P028 Immunogenicity of minor histocompatibility antigens may be dependent on the frequencies of naive precursor cells in the donor repertoire

Abstract

Aim Out of 60+ minor histocompatibility antigens (MiHA) discovered so far some are immunodominant, i.e. almost universally cause allogeneic response when mismatched, while others are much less immunogenic. Before transplantation MiHA specific T cells reside in naive T cell (TN) subpopulation of the donor. One potential explanation for unequal MiHA immunogenicity is the variation in frequencies of TN specific to different antigens in the donor T cell repertoires.

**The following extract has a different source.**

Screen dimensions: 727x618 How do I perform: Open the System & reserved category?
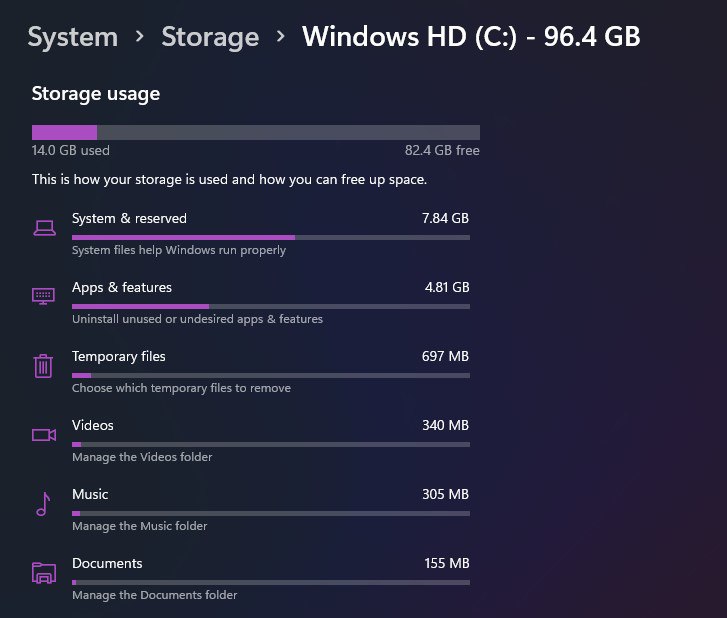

To test this hypothesis we compared the frequencies of naive T cells, specific for highly immunogenic minor antigen HA-2 and less immunogenic ACC-1Y in individuals negative for these antigens. Methods We genotyped a panel of healthy volunteers for HA-2 and ACC-1Y polymorphisms and selected donors negative for these minor antigens, but bearing restricting HLA alleles (HLA-A∗02:01 and HLA-A∗24:02 respectively). Donor naive T cells were magnetically purified and stimulated by autologous monocyte derived dendritic cells, loaded with appropriate peptides. Expanding MiHA-specific lymphocytes were detected using MHC-multimers and flow cytometry. Frequencies of HA-2 and ACC-1Y-specific TN cells were calculated by extreme limiting dilution analysis. Results Frequency of specific TN was found to be substantially higher for HA-2 than for ACC-1Y (5 × 10−6 vs. 2 × 10−7, p = 3 × 10−9), which correlates with HA-2 immunodominance and confirms the initial hypothesis. Conclusions Further studies are needed to elucidate the reason for major differences in TN frequencies between various MiHA. It is possible that the variation could be explained by the peptide properties or by the influence of the negative selection on initial T cell repertoire. In contrast with HA-2, ACC-1Y has alternative allelic variant (ACC-1C) presented in the thymus, which leads to elimination of all cross-reactive clones. Creating a model of MiHA immunogenicity would be very useful for predicting allogeneic immune response after transplantation. Funding: Russian Science Foundation grant 17-15-01512.